As I write to you tonight, I would like to preface that this article, while still hopefully filled with substance, will be somewhat shorter than previous, simply because as I progress through the argument, you will realize that my job tonight is to not simply report the facts and advise a resolve, but simply provide a question to allow you to ponder. As you read what I humbly place in front of you tonight, I hope that what I suggest can, to some extent, resonate with you, sparking a discussion about the countries legal system and our preconceived notions of morality in our country.
Tonight we focus on the Derek Chauvin trial, which has just recently concluded with the former officer being found guilty of all crimes, sentencing to take place on the 16th of June. Mr. Chauvin now faces up to a maximum of 75 years in prison for his crimes, and while many Americans have rejoiced at the fact that the legal system has taken its due course, there are many questions why we are celebrating in the first place.
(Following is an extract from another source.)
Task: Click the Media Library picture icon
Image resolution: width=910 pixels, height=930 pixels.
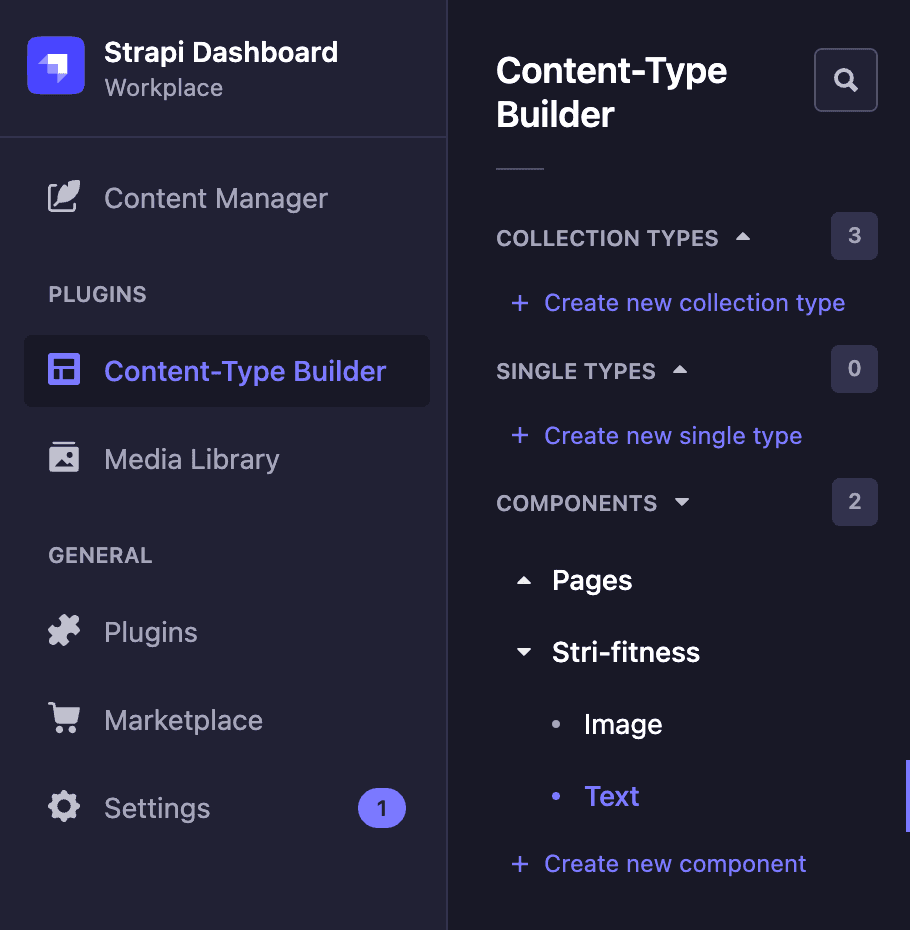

No dear reader, don’t get the wrong impression! We all know I am a gay, liberal, Canadain-American who has expressed his hopefully neutral opinion on several articles, all of which let's say has a “left-leaning” quality to them, however, in the interest of semantics, one is obliged to logically review the facts of the legal system that has been put to the test. As anyone knows, it is the legal system that governs the citizens of this country. The outline is simple.
There are rules.
You follow said rules.
If you don’t follow said rules you are punished by the courts.
While generally simplified, this ideology is one that is instilled into us from a young age and incentivizes us to observe the law to the best of our ability. However, with the conviction of an officer, who by the majority of public opinion has deemed to be an aggressor in a matter of civilian interaction, we as a country have achieved the bare minimum of what the law entails us to do.
It is at this moment that I pose to you this question dear reader: What can we do? We are the future, so what is it that we as the voice of tomorrow can do to ensure that the bare minimum no longer is such, but the national standard. Our country stands for the equal rights of all, but are we truly a land of equality if the general public believes that a guilty verdict in a system that is supposed to work a majority of the time, is merely a phenomenon?
As always dear reader… There is always the chance of a better tomorrow, what can you do to make it a reality?